Travel recovery not expected until ‘at least’ 2023, BA owner warns

IAG half-year losses exceeds €2 billion

Travel recovery not expected until ‘at least’ 2023, BA owner warns

British Airways owner International Airlines Group suffered a half year loss of more than €2 billion as it wanred that capacity continues to be “adversely affected” by the Covid crisis.

IAG expects it will take until at least 2023 for passenger demand to reach pre-pandemic levels of 2019.

“As a result the group is actively involved in restructuring its cost base to adjust to significantly lower levels of demand, including actions to reduce fixed costs and to increase the variable proportion of the cost structure,” the company said.

Passenger capacity in the second quarter to June 30 was just 21.9% of the equivalent 2019 level, up marginally on the 19.6% operated in the first three months of the year.

Current capacity plans for the peak summer three months quarter  are for around 45% of the 2019 level, ‘but remain uncertain and subject to ongoing review’.

IAG warned that it “continues to be adversely affected by the Covid-19 pandemic together with government restrictions and quarantine requirements”.

New three-year $1.755 billion secured revolving credit facility was concluded for Aer Lingus, BA and Iberia and which remains undrawn.

IAG cancelled a previous BA revolving credit facility scheduled to mature in June.

Employee costs for the six months fell by €617 million compared with 2020, linked mainly to staff cuts made in 2020, together with furlough and equivalent temporary cost reduction schemes.

Chief executive Luis Gallego said: “In the short term, our focus is on ensuring our operational readiness, so we have the flexibility to capitalise on an environment where there’s evidence of widespread pent-up demand when travel restrictions are lifted.

“This is reflected in Iberia’s and Vueling’s results. They were the best performers within the group in the second quarter reflecting stronger Latin American and Spanish domestic markets driven by fewer travel restrictions.

“We know that recovery will be uneven, but we’re ready to take advantage of a surge in air travel demand in line with increasing vaccination rates.”

Data listing.
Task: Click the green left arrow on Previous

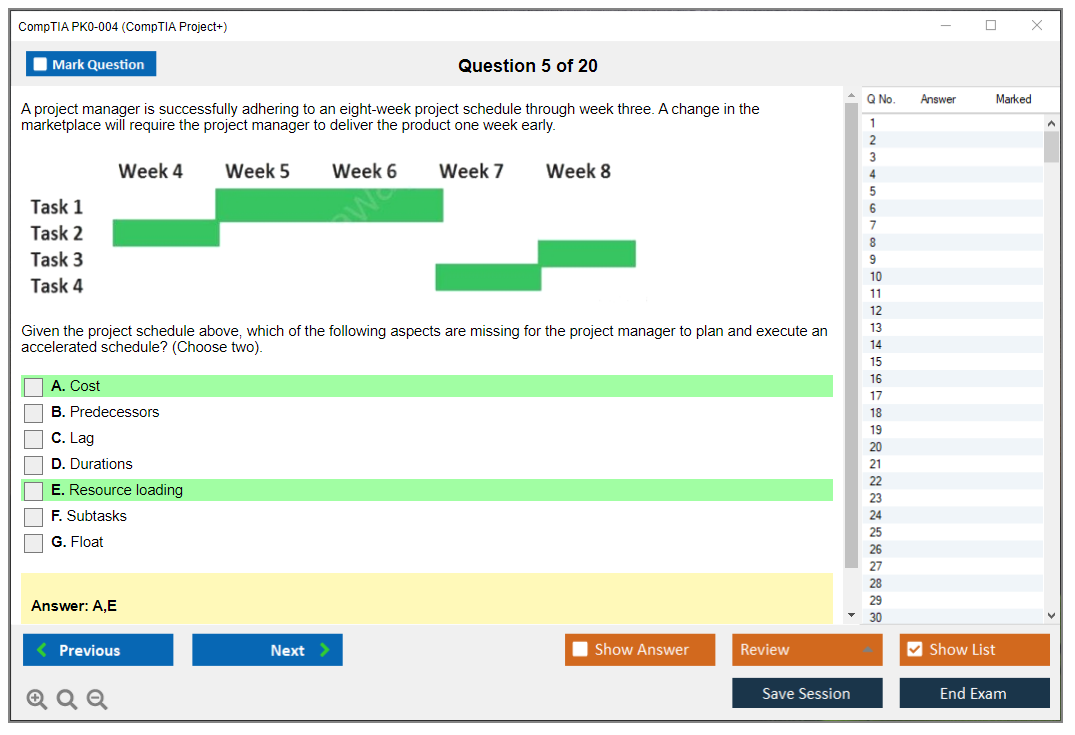Action: [42, 650]
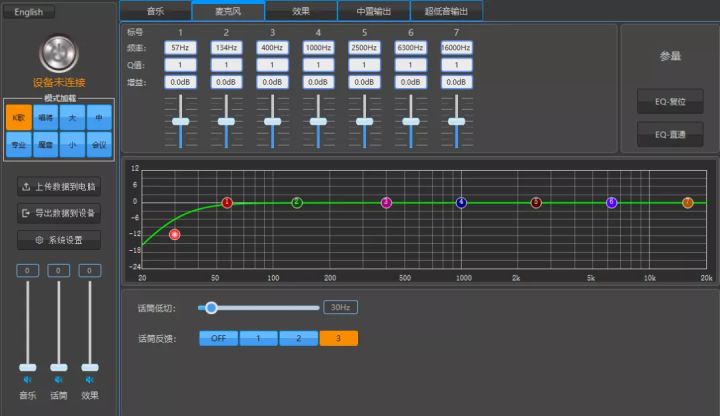The width and height of the screenshot is (720, 416).
Task: Select EQ node 4 on the curve
Action: (461, 203)
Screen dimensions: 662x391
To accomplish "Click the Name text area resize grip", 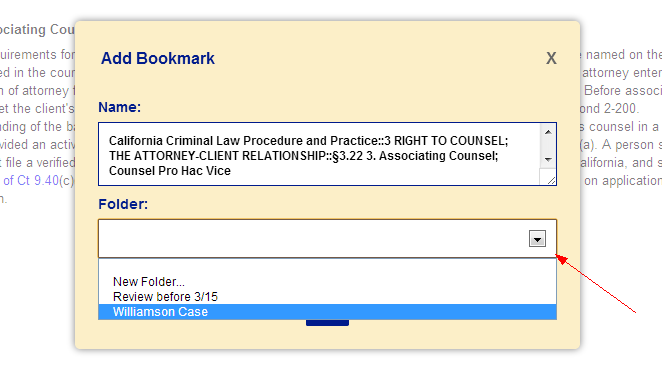I will click(x=551, y=180).
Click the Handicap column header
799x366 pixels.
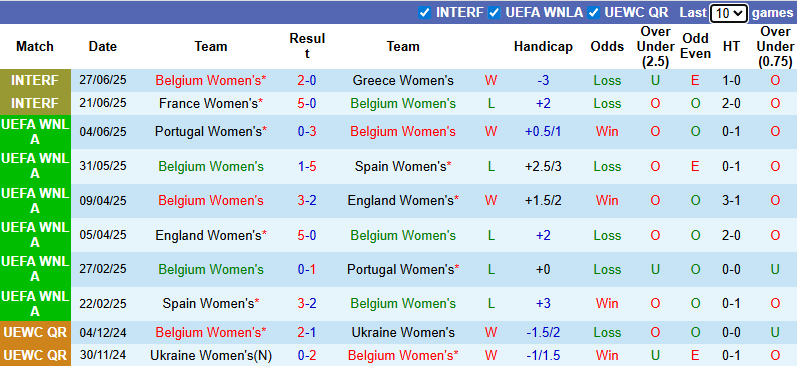(x=543, y=46)
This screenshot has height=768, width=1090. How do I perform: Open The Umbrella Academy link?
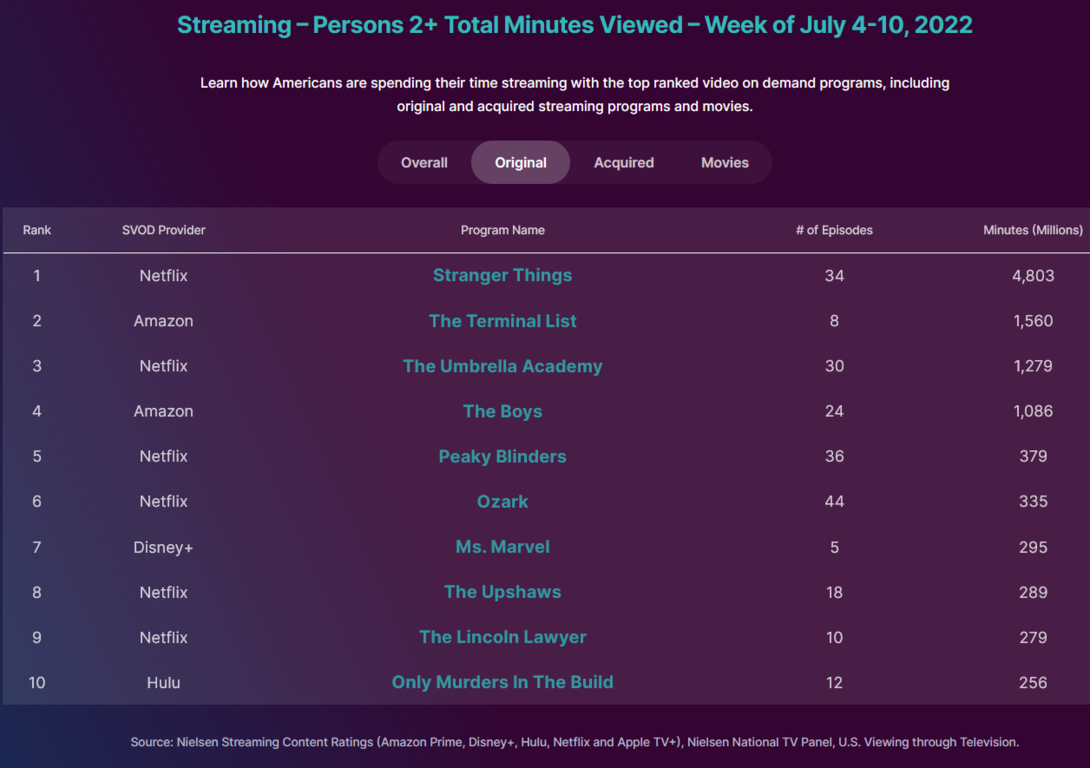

What to work on.
Write a continuation of the article on IAG's half-year losses, beginning right after its final sentence.

Reply to the exercise.
He welcomed this week’s announcement that fully vaccinated travellers from amber countries in the EU and the US will no longer have to quarantine upon arrival in the UK from Monday.

“We see this as an important first step in fully re-opening the transatlantic travel corridor, “Gallego added.

“All our airlines continue to take significant actions to preserve their strength through the current pandemic and to position them for recovery.

“We continue to build resilience by preserving cash, boosting liquidity and reducing our cost base. At 30 June, the group’s liquidity was €10.2 billion with a significant improvement in operating cash flow compared to previous quarters.

“Longer term we’re preparing our business so that we can emerge stronger and more competitive in a structurally changed industry.

“For example, we’re accelerating the digitalisation of our business and our agreements with unions are enabling us to improve productivity and reduce our cost base while increasing the proportion of variable costs.

“We remain resolute in our climate commitments. Recently, British Airways successfully raised $785 million through an EETC financing linked to the airline’s sustainability targets.

“We have also been upgraded by the CDP (Carbon Disclosure Project) to A- in recognition of our comprehensive carbon management strategy. IAG is the only European airline group that has been awarded this high grade.”